Ah, the big guys has already given you numerous good advices. :) My tip would be to follow what ever they are saying to you since they know their stuff.
 

otapnam

Member
FYI guys, muscledriverusa.com started there holiday sale with 25%off weights and 15% off bars and other stuff.

I'm about to get some bumpers
 

Szu

Member
Well, I'll chime about crunches. I only do a side variation to isolate the obliques. Besides that, I don't use them for my core.

For my core stuff, I usually do stuff where I'm either hanging or on a bench. I find them to be infinitely more rewarding. Plus, I look like a badass when I do them.
 
Goddamnit, I'm basically 1,100kcal down on where I should be for the day. Going to have to just eat a pizza or something as that's all I've got that's even going to get me close to where I want to be.

Oh, and as for the crunch / abs stuff. If you're going to do them, do them like Dr Stuart McGill says you should do them: https://www.youtube.com/watch?v=qsup3ZvzAjU
 

Mr. X

Member
What's the consensus here on crunches? This caught my eye on youtube

Do NOT crunch - Vince Gironda advice for abs exercises

Been meaning to incorporate vacuums into my routine, and even out of the gym (since they require no equipment) this is giving me more resolve

Goddamnit, I'm basically 1,100kcal down on where I should be for the day.
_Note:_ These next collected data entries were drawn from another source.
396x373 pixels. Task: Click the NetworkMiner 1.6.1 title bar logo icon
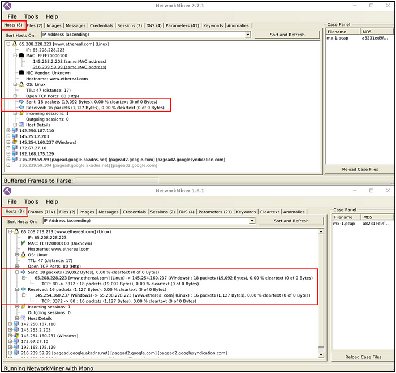pos(8,191)
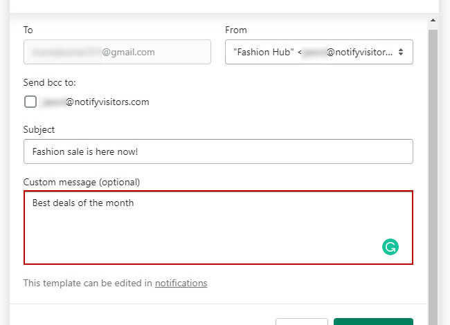Image resolution: width=450 pixels, height=325 pixels.
Task: Click the up-down arrows on From selector
Action: point(401,52)
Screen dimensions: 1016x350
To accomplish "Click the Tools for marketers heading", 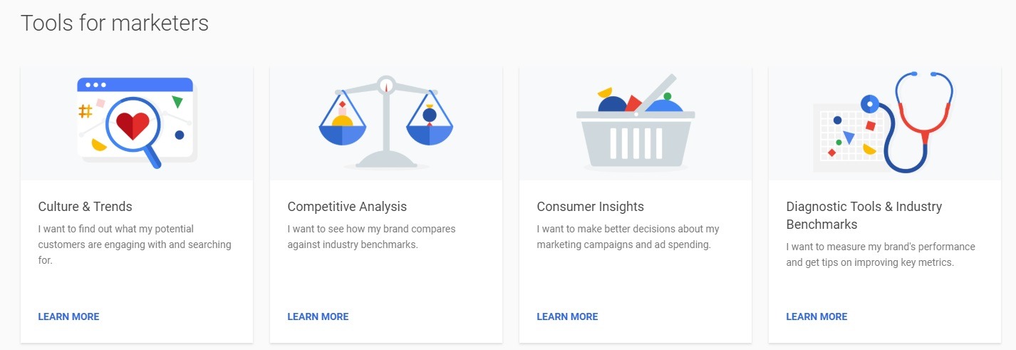I will click(x=115, y=23).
Going to have to just eat a pizza or something as that's all I've got that's even going to get me close to where I want to be.

Oh, and as for the crunch / abs stuff. If you're going to do them, do them like Dr Stuart McGill says you should do them: https://www.youtube.com/watch?v=qsup3ZvzAjU

:[ Yikes, didn't realize I was potentially doing so much harm to myself. Gonna have to review my abs/core routine.
 

_Isaac

Member
The struggle of the winter season breh.

Seriously. I can't wait till spring, so I can show off my slightly less apparent rolls.
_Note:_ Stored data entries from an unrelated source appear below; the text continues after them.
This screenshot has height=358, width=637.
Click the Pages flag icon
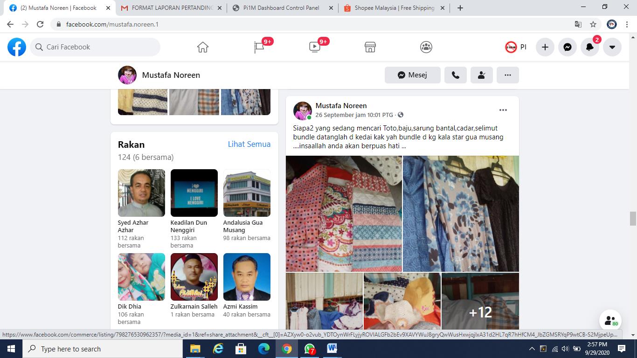click(259, 47)
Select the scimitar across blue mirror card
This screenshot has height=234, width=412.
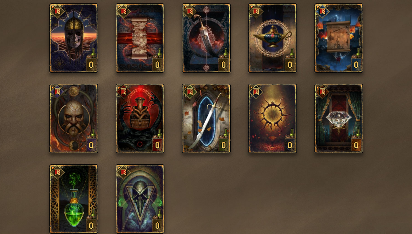[206, 119]
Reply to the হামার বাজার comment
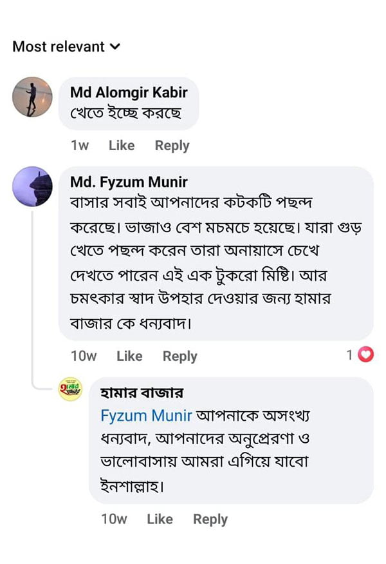386x564 pixels. [210, 519]
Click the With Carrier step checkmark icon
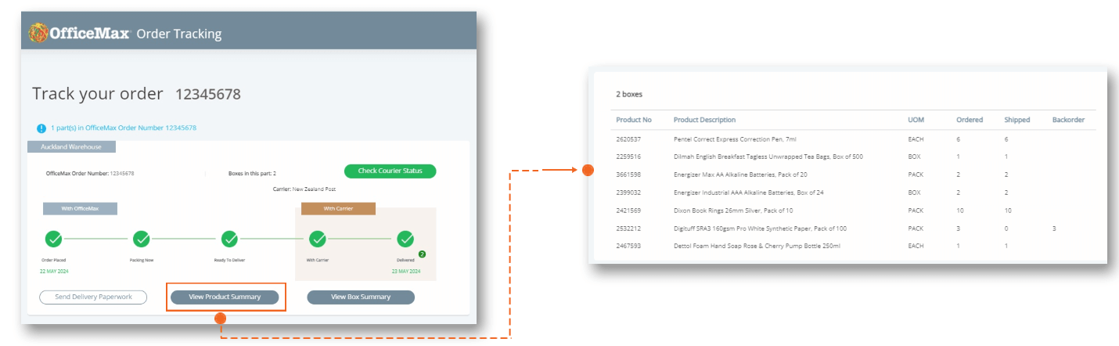This screenshot has width=1119, height=346. pos(318,239)
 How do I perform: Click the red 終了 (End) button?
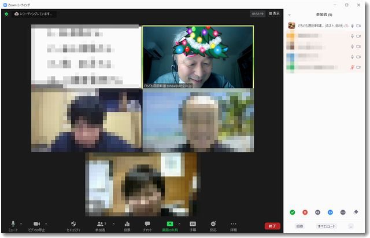tap(272, 226)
Heading in for bench tonight, looking forward to it. Had some incredibly good sleep this weekend and feel pretty strong.



Welcome to my hood. The gyms here suck generally, the ones with all the power cages tend to be crossfit gyms which cost a house payment to join. I stick with 24 hour fitness, you can get a 2 year from costco that comes out to 15 a month, no sign up fee. I'm on my 2nd one. Most 24's have 1 single cage, and 1 rack (sometimes they are the bad racks that dont even have the side rail). Its pretty shoddy, and the plates are the hex ones which are a nightmare for deadlifting. But it is what it is. Until i buy my own place and do my own setup, this is how it has to be. This is why i have to go work out at 1-3am, since going any other time, im never guaranteed cage access. Even at those hours, i've had to sit and wait for a cage or rack to open.

p.s. - if you take my cage when im at the gym i will overhead press you. j/k. maybe.
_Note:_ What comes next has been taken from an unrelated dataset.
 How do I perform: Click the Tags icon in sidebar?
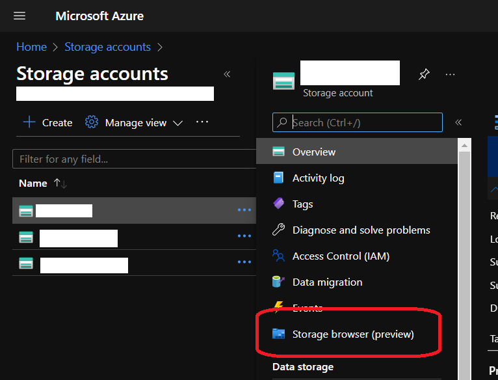(x=279, y=204)
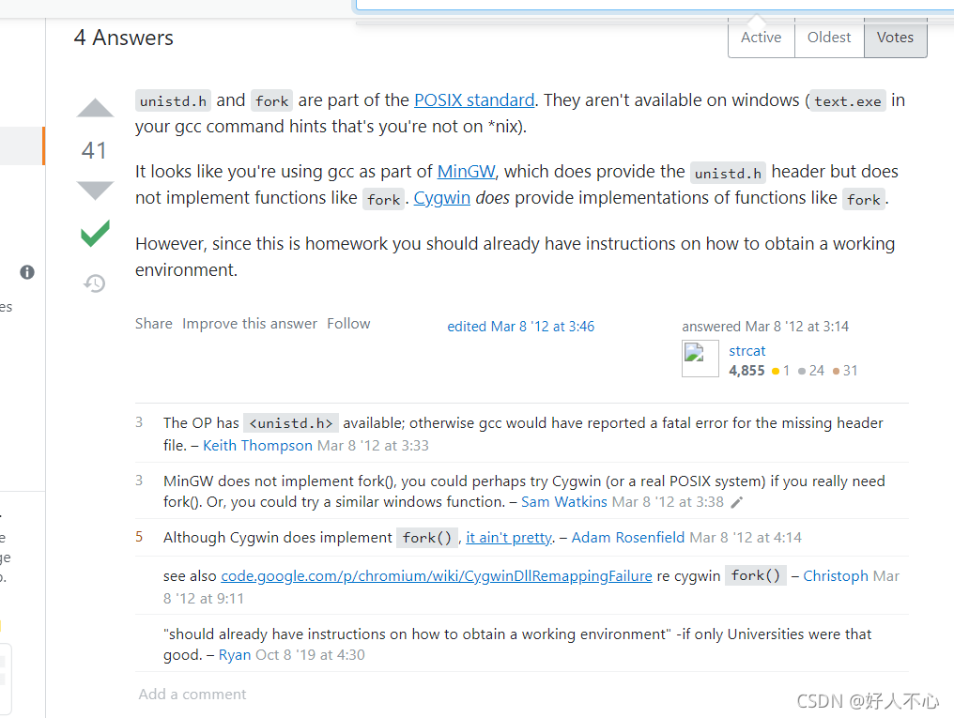Image resolution: width=954 pixels, height=718 pixels.
Task: Open the POSIX standard link
Action: pos(474,99)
Wow. I didn't know Costco did that. I checked their site right now and the cheaper option is 370 dollars for two years. Man, that's technically cheaper than the regular rate, but all at once it hurts me. D:
 
I've been running front squats for about 4-5 months now. I love them. I actually think I enjoy them more than back squats. I currently do my entire sets of back squats and then immediately after do my front squats. Maybe not the best programming ever, but I enjoy it back-to-back. Obviously my front squat weight is hindered a bit since at the end of this all I'm looking at ~10+ sets of squats including warmups in that, but I am progressing nonetheless.

I really enjoy front squats too. I feel immediately sore unlike back squats, which makes me feel that I had a good workout.